A block of data:
◇ ◇ ◇ ◇ ◇ ◇ ◇

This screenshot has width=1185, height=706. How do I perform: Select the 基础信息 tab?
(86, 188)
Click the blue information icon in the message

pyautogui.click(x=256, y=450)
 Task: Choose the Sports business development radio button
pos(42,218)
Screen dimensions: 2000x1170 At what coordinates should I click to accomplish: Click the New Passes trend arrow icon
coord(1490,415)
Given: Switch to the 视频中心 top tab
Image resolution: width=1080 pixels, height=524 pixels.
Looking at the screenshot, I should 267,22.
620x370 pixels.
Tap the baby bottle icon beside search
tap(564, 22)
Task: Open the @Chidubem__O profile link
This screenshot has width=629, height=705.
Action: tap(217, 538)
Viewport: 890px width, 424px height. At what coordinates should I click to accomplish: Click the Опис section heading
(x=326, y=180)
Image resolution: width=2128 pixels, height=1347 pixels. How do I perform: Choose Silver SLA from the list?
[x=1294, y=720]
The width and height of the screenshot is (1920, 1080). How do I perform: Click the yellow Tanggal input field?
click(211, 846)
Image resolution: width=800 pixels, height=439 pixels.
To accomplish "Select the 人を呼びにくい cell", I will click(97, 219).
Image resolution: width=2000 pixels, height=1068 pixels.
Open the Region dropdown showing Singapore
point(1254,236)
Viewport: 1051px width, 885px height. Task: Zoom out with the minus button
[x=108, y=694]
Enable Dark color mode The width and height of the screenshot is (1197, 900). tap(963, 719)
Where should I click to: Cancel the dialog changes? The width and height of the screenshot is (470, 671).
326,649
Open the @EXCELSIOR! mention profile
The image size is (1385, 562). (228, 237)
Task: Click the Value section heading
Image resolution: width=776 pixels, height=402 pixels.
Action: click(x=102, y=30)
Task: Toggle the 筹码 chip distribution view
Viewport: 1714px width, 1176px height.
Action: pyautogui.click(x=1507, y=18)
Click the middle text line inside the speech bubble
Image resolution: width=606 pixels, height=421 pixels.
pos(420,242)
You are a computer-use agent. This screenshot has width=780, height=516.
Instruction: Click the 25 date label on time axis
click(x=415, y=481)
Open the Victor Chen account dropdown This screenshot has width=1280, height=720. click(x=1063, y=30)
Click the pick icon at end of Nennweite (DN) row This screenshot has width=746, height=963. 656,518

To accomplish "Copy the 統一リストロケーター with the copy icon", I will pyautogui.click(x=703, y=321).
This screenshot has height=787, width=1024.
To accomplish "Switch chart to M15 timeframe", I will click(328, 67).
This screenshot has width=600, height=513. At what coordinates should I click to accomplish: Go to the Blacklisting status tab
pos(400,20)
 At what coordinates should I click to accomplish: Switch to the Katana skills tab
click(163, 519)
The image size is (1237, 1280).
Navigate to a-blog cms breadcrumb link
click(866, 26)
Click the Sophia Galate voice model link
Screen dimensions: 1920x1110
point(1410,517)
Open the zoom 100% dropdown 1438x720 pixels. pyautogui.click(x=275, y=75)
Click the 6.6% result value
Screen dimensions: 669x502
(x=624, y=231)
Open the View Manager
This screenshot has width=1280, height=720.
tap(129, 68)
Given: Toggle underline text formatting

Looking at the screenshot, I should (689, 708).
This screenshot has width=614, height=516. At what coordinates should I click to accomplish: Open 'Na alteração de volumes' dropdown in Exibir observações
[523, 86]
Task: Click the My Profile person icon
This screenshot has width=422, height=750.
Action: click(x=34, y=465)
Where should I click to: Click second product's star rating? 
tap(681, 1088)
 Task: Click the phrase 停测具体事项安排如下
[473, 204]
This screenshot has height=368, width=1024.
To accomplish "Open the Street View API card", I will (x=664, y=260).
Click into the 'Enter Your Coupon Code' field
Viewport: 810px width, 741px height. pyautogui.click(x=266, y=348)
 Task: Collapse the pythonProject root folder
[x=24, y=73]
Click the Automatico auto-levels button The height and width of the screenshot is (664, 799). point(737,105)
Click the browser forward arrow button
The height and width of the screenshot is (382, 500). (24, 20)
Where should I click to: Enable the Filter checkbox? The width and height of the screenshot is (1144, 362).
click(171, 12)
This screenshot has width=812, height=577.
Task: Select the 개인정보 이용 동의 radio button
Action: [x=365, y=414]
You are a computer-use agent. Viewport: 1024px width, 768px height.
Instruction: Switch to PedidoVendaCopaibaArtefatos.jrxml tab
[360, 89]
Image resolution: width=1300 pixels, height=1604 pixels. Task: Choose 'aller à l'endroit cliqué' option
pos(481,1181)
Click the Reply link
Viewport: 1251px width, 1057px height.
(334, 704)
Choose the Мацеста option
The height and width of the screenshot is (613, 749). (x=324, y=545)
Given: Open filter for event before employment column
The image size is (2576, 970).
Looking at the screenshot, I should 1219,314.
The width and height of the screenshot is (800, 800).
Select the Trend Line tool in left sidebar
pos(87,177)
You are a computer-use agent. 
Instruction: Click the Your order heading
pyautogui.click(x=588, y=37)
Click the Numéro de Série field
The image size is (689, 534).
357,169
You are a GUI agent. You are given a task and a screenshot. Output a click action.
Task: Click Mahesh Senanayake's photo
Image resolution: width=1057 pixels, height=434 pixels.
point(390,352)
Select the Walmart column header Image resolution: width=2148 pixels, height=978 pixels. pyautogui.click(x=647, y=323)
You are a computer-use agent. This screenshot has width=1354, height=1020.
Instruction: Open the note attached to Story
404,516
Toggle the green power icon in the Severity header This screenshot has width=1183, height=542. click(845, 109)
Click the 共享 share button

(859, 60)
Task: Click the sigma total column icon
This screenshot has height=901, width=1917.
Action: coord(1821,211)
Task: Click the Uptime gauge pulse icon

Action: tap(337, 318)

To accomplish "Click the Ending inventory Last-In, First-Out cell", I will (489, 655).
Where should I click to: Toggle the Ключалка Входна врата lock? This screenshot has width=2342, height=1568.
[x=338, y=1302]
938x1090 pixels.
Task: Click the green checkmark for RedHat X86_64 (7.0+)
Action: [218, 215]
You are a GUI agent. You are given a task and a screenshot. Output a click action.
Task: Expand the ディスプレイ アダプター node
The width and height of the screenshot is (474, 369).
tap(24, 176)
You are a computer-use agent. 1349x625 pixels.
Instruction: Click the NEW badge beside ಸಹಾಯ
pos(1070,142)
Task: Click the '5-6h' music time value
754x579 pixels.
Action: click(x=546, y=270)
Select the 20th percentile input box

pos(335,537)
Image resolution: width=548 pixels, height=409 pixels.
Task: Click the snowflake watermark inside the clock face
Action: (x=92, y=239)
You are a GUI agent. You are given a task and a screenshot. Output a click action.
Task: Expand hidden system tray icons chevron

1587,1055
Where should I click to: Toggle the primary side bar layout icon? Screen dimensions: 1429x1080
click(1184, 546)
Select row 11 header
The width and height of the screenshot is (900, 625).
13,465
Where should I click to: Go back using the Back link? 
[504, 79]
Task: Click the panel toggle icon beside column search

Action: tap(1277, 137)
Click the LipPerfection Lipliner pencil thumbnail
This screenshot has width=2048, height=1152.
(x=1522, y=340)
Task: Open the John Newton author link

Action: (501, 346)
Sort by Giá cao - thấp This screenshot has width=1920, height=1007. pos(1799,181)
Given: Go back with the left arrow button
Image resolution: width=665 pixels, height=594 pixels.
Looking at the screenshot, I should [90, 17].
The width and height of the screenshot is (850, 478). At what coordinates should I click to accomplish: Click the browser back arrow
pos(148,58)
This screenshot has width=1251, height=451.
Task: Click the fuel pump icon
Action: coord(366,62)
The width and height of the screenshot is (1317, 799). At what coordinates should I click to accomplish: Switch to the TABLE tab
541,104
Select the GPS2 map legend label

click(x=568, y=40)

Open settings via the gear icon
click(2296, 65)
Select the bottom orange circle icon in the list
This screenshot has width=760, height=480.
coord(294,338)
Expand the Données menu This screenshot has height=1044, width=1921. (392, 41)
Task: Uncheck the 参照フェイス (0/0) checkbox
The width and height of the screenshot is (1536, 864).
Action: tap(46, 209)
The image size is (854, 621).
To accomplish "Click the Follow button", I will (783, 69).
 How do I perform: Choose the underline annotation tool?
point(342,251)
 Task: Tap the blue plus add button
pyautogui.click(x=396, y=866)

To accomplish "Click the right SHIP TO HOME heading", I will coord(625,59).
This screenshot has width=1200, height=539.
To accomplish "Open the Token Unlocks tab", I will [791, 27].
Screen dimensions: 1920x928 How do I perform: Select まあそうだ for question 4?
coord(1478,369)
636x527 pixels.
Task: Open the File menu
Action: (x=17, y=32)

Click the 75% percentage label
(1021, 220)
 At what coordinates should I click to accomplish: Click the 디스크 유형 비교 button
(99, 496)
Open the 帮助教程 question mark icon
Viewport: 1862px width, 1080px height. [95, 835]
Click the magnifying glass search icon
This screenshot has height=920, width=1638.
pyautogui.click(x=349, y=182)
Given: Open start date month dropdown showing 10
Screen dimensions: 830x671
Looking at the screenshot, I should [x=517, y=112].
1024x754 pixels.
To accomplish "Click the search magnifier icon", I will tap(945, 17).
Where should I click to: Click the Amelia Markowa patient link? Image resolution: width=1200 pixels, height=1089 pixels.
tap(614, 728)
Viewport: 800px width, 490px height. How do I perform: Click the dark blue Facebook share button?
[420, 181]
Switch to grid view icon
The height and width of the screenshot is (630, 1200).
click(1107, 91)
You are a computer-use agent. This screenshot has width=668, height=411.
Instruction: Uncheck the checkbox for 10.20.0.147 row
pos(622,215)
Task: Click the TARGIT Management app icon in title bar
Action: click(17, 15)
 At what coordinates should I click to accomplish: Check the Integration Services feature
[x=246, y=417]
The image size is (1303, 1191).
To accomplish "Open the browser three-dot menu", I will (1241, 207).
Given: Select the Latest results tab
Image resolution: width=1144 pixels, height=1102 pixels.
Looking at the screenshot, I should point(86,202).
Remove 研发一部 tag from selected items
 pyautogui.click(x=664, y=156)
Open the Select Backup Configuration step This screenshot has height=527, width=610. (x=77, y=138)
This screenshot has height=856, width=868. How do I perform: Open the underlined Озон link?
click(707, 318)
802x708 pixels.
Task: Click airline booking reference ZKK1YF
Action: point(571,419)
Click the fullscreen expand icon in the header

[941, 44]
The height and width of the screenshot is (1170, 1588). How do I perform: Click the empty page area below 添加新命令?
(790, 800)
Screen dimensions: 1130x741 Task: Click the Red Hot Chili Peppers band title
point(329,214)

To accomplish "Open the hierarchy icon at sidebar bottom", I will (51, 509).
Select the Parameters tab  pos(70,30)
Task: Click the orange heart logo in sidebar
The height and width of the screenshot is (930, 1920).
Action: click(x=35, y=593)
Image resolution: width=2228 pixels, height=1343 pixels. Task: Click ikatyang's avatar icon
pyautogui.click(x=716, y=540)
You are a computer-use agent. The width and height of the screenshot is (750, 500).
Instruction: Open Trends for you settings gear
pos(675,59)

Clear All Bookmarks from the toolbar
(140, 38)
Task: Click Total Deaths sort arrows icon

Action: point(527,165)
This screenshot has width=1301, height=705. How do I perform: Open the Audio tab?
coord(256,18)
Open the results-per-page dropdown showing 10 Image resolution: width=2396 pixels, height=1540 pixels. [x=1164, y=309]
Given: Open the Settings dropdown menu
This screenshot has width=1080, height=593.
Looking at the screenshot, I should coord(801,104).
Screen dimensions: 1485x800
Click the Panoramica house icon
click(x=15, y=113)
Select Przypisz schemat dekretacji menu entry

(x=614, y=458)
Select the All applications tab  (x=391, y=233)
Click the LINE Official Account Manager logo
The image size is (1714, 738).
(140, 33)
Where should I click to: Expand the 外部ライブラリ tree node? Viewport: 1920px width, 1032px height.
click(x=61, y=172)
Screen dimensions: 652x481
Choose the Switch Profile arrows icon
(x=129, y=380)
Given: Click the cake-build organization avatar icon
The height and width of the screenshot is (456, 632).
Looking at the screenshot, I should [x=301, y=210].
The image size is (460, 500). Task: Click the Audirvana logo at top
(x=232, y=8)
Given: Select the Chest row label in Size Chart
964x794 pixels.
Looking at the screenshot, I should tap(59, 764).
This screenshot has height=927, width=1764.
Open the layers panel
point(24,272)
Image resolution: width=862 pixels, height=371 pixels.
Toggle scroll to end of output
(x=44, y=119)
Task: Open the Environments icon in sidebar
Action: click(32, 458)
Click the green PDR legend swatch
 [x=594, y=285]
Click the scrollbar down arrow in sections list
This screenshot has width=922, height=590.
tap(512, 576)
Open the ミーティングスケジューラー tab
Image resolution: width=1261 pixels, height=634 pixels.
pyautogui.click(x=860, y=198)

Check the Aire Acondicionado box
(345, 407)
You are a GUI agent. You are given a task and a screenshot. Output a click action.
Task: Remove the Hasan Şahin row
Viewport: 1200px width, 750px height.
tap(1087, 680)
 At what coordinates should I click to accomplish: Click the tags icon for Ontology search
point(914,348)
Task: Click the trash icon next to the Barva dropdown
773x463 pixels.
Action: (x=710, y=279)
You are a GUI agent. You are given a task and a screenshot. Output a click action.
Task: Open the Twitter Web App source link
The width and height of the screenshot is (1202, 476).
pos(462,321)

◇ ◇ ◇ ◇ ◇ ◇ ◇

Copy the records word for word, from their first line through the line containing "Looking at the screenshot, I should 267,22.", including both of those lines.

* Reply
This screenshot has width=1185, height=706. How do I perform: Select the 基础信息 tab?
(86, 188)
Click the blue information icon in the message

pyautogui.click(x=256, y=450)
 Task: Choose the Sports business development radio button
pos(42,218)
Screen dimensions: 2000x1170 At what coordinates should I click to accomplish: Click the New Passes trend arrow icon
coord(1490,415)
Given: Switch to the 视频中心 top tab
Image resolution: width=1080 pixels, height=524 pixels.
Looking at the screenshot, I should 267,22.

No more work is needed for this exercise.